Monday, July 18, 2016

Sitting Out to Step it Up


 On any given day there are at least 5 women that could take the win at a World Cup and many more that are vying for the other podium positions.  This season is a racer’s gift. I constantly have others challenging me, pushing me to find more.  But I can also see that no one’s season goes perfectly according to plan.  We have all gotten sick, had injuries, made mistakes. It leaves the door always open for the rider with the most perseverance and legs on the day to see the front and know it is possible to get there.
 Living in western Canada offers huge advantages as a rider like a plethora of amazing singletrack and temperate climate.  When it comes to a European biased race calendar it is also not without its challenges.  Travel days to Europe for me are typically 17+hrs and a 9hr time zone change. To get to Eastern Canada, a 9+hr airport day and 3hr time change.  In many ways I think this has contributed to my consistency as a racer.  By necessity I have to plan in a lot of rest days around races and so enter fresh and capable of giving my best.  This amount of travel also means that if I am not conscientious, it would be easy for my fitness to take a gradual decline in-season.  It took years to figure out how to be as fast in September as I could be in July.

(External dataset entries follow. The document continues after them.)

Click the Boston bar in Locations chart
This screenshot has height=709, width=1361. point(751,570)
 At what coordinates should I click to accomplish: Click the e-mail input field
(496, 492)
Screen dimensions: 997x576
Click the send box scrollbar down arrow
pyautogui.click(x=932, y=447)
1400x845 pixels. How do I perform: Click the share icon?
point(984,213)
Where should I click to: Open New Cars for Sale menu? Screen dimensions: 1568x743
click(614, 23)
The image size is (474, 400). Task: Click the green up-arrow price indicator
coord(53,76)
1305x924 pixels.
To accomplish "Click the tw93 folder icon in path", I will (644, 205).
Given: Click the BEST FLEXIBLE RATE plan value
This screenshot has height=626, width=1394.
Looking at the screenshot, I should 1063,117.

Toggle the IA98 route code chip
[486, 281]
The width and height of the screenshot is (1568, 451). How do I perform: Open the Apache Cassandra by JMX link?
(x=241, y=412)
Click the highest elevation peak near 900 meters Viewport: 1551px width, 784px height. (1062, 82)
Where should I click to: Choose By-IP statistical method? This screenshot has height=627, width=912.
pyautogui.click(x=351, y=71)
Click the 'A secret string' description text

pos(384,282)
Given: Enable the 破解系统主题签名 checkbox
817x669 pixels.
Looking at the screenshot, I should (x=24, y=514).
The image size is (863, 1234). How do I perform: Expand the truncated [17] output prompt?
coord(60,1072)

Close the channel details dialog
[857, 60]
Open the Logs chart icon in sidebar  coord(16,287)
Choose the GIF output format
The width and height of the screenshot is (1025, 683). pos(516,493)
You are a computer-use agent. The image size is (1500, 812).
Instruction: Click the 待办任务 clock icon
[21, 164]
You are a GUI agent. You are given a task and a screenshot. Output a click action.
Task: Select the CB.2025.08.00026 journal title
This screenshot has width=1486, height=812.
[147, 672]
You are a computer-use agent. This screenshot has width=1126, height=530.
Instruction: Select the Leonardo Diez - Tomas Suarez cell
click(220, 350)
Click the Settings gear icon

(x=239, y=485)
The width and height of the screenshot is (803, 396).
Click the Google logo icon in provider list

I rarely sit out important races, unless forced to by injury.  This year however, I did by choice sit out Nationals.  It sucked.  It’s hard watching the social media roll out and not being a part of it.  It sucks to not fight for the right to wear the National Champion’s jersey which would no doubt have been a nail biter of a race.  But it also feels good to commit to an Olympic preparation plan that is optimal for me.  In order to rebuild my form between Worlds and Rio I need some time on the same time zone and preferably in one place.  Racing nationals, 4500 km from my home, would have meant either being on the road since I left for Worlds in June until I returned from Rio and finding an eastern home base or compromising training by adding in a quick trip back to BC before the World cup in Mont Sainte Anne.  Either could have worked, but as an athlete entering their 3rd Olympics and an athlete that favours the home environment over training camps and altitude, coming home to my trails, my bed, the interval climbs I know intimately, well it was just the right call.  

Sitting out a race is tough, but it also makes me more fired up to step it up for the next one. But please bring the next one soon!